Despite the uncertainty around the enactment of the Data Protection Acts, companies have received a mixed response regarding compliance in all three countries. Some significantly larger companies have successfully met the compliance deadlines, while others, primarily small and medium-sized enterprises (SMEs), need help with these requirements. Many industry employees and educators, who form most respondents, need more awareness about data protection laws. While these respondents believe compliance is achievable, they find it takes time to be practicable, with a greater emphasis on accurate system mapping rather than on the challenges of complying with the Act. Training and education are vital to increasing awareness and understanding of these laws. One possible source of skewing comes from the interview recruitment process. There was a risk that organisations willing to discuss experiences in data protection were those with a more positive perception of their managers in promoting compliance. Company managers who felt uneasy with their level of compliance could be unwilling to discuss the matter with third parties, mainly out of fear of the resulting repercussions or reputation damage. An incentive may help alleviate this problem, but it is unlikely to overcome any strong reluctance from potential interview candidates. Another potential skew in the recruitment process comes from most interviewees being within the professional and academic circles of the authors. As a result, the average level of security and privacy maturity of the organisations contacted may have needed to be more representative of typical organisations (Help net security 2018).

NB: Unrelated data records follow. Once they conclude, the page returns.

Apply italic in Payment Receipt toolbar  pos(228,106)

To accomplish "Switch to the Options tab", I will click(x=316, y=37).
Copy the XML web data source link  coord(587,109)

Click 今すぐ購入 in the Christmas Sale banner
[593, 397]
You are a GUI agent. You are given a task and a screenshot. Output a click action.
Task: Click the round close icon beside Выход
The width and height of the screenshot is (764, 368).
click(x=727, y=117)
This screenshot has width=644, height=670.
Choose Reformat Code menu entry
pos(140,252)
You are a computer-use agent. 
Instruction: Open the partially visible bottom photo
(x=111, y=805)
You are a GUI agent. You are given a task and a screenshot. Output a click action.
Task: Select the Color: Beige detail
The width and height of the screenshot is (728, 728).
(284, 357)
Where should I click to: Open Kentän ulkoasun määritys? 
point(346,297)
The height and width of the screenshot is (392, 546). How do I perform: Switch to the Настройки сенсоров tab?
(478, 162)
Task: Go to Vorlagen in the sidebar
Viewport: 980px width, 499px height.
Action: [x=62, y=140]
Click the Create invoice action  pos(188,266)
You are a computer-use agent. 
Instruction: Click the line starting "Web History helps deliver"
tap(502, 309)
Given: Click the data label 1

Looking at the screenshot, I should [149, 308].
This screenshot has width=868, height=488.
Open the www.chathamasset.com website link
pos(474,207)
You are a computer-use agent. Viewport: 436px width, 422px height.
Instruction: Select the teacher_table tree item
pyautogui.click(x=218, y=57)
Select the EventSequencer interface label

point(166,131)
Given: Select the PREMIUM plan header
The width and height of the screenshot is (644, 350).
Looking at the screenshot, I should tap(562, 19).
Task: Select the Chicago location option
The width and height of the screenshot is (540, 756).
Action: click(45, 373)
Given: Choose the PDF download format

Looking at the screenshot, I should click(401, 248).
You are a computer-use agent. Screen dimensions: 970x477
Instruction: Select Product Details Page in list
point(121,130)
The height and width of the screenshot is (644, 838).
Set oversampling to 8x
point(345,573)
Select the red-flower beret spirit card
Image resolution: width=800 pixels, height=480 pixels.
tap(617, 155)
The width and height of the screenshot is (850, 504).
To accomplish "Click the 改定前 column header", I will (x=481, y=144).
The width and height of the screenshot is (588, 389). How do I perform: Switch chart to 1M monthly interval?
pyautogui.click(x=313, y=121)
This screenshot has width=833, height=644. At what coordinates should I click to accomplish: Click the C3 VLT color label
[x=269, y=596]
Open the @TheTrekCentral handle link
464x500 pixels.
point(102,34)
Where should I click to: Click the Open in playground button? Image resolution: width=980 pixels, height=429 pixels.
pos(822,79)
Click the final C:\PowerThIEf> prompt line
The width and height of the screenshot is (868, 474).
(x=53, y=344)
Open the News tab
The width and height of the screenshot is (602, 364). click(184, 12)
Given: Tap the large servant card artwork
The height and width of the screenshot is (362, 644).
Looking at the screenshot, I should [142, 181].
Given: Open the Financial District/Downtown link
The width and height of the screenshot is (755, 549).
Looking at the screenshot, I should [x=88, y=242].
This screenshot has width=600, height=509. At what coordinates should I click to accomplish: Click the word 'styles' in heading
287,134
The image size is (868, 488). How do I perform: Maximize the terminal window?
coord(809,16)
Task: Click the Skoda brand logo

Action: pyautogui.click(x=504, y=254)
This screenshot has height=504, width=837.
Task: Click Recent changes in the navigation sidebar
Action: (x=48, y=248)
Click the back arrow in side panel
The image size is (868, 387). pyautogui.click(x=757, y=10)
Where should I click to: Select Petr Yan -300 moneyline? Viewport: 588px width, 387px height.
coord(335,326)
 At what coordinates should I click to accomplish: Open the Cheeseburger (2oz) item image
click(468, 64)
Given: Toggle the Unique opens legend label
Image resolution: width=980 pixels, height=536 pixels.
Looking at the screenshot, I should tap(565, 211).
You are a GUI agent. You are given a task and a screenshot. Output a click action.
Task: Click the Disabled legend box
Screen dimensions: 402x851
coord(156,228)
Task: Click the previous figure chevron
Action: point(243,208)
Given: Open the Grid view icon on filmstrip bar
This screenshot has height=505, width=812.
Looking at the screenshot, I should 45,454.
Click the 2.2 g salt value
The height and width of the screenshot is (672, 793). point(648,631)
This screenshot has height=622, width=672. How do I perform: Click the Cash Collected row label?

The study also reflects on the practical aspects of dealing with data protection laws, noting that existing tools are relevant but often need to be understood due to limited knowledge among users. Simplification and comprehensive training could enhance understanding and compliance. This was possible by introducing DLC. The DataLawCompanion (DLC) tool emerges as a vital resource for disseminating data protection laws. The DLC seeks to balance the promotion of innovation with the ethical compliance of data protection laws. It aspires to foster a paradigm shift in the management and perception of personal data. Overall, the study emphasises the importance of understanding compliance, mainly how some companies have successfully navigated these challenges and providing a model for smaller organisations to follow in developing mature data protection practices.

Recommendation

Compliance issues and lack of awareness are essential issues to consider. We recommend that organisations embrace clear, easily understandable language when dealing with online forms to avoid ambiguity, this tool is DLC. The tool search through into the results derived from the analysis of questionnaires and the DataLawCompanion (DLC) tool, which is focused on fostering widespread awareness and ensuring adherence to Data Protection Laws. Training should be conducted for members so that they are sufficiently aware of the issues. Simple tools should also be adopted to enable different groups of people to interact and use. It is viable for data protection law regulators to allow other companies with strong data protection measures to act as data service providers. The regulators must see the need for experts to explain compliance issues to individuals in different organisations. Nevertheless, the same privilege given to experts risks isolating smaller companies with constrained resources to compete effectively.

Competing Interests

The authors have no competing interests to declare.